TEXT SEGMENT —
As previously confessed as one of my 30 secrets in 30 days, I only like to watch films I’ve seen before. I’m the first to admit the rather limiting nature of this part of my personality  and thus I did, as part of 39 things to do before I’m 40, commit to watching 5 films I’d never seen before. Actually I did that relatively easily through a combination of the magic of Disney/general wonderment of Pixar and a couple of films recommended by Bee who I like to follow in a sheeplike fashion. Baaaaaaaa…..

So far, so dull. And then I met theshopkeeperswife and we somehow fell in to a ‘Mummies Film Club’ thing. We didn’t plan it. Neither of us are passionate about film, nor did either of us have a burning desire to become Film Literate. I think time and circumstance has kind of shaped our new club. We can go to the flicks in the evening (when the children are asleep and our husbands are home), we can go any night of the week and it doesn’t involve any preparation. We can be totally flexible about it, we get TWO HOURS of total escapism and we get to eat chocolate. Could anything be finer?

TASK REQUIREMENTS —
1/ Summarize the passage in two sentences.
2/ According to the passage, how many films never seen before did the writer commit to watching?
Answer from the passage alone.

RECORDS SUPPLIED —
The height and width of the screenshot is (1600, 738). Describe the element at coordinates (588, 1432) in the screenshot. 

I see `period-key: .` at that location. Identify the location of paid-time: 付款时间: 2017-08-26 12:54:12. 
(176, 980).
...
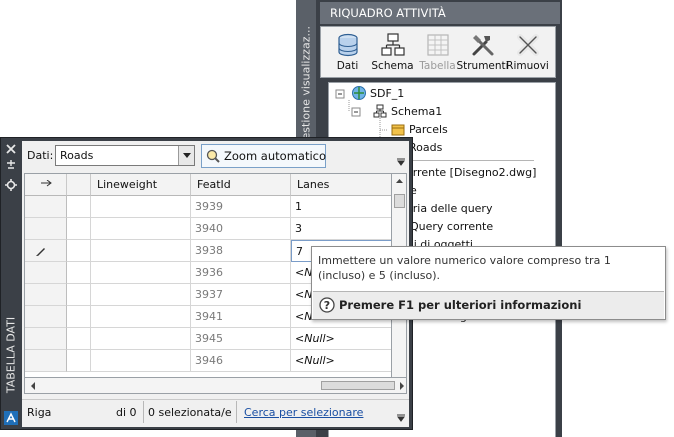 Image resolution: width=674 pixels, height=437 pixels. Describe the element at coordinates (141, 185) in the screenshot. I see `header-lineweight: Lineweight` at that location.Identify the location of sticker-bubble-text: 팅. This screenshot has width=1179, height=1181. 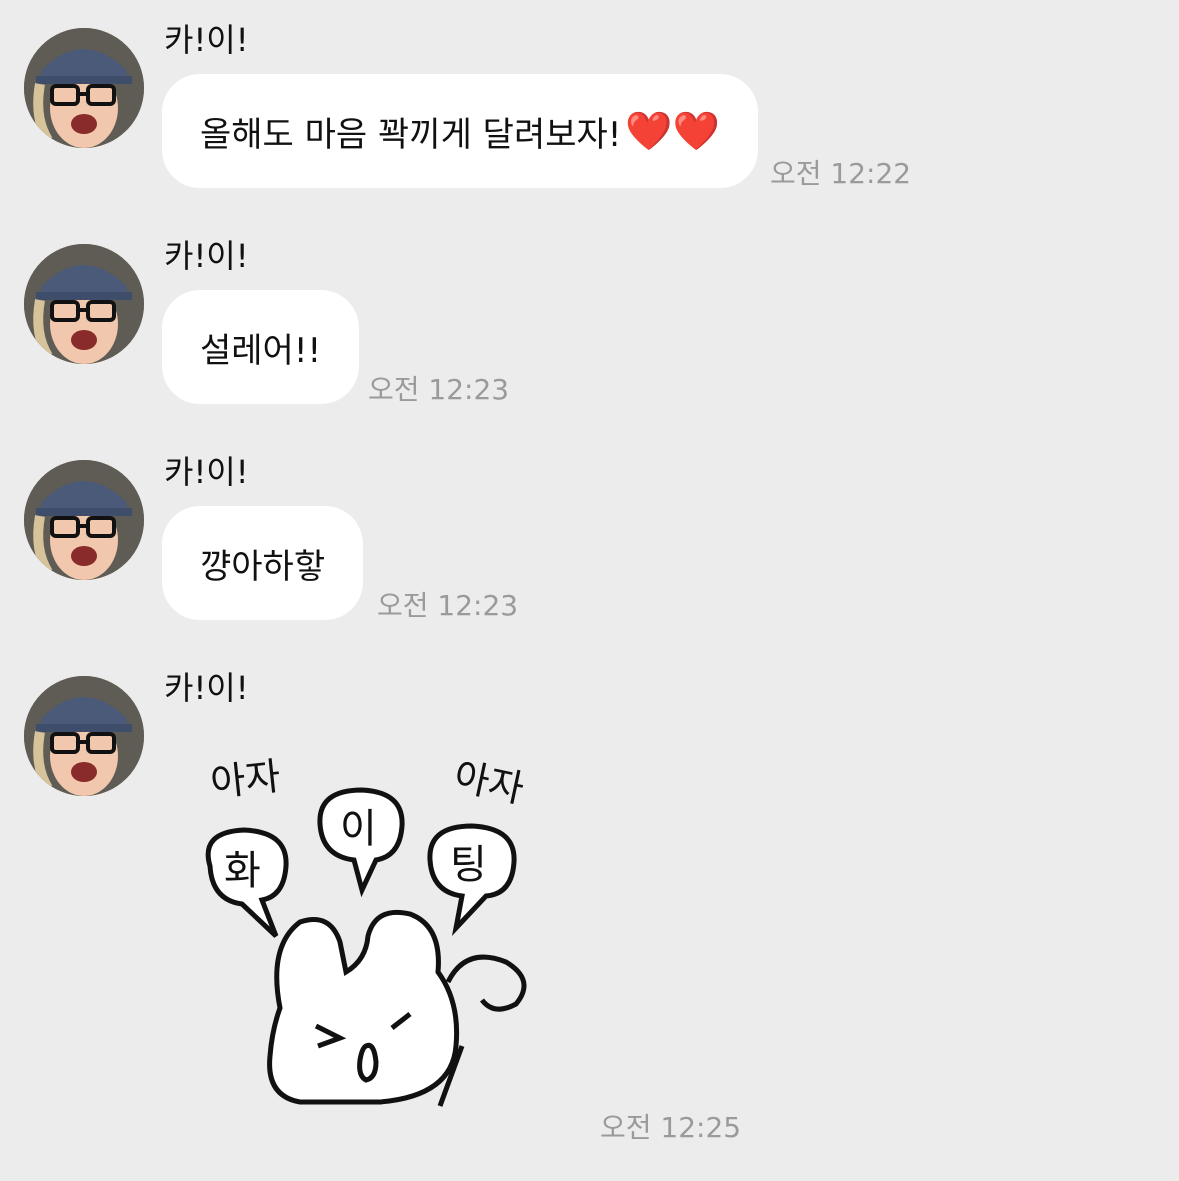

SOLUTION LIST —
1/ The writer likes to watch only films already seen, but as one of 39 things to do before turning 40 committed to watching five new ones, which was done easily through Disney and Pixar films and a couple recommended by Bee. After meeting theshopkeeperswife, the writer fell without planning into a "Mummies Film Club," whose evening cinema trips are flexible, need no preparation, and offer two hours of escapism and chocolate.

2/ Five films.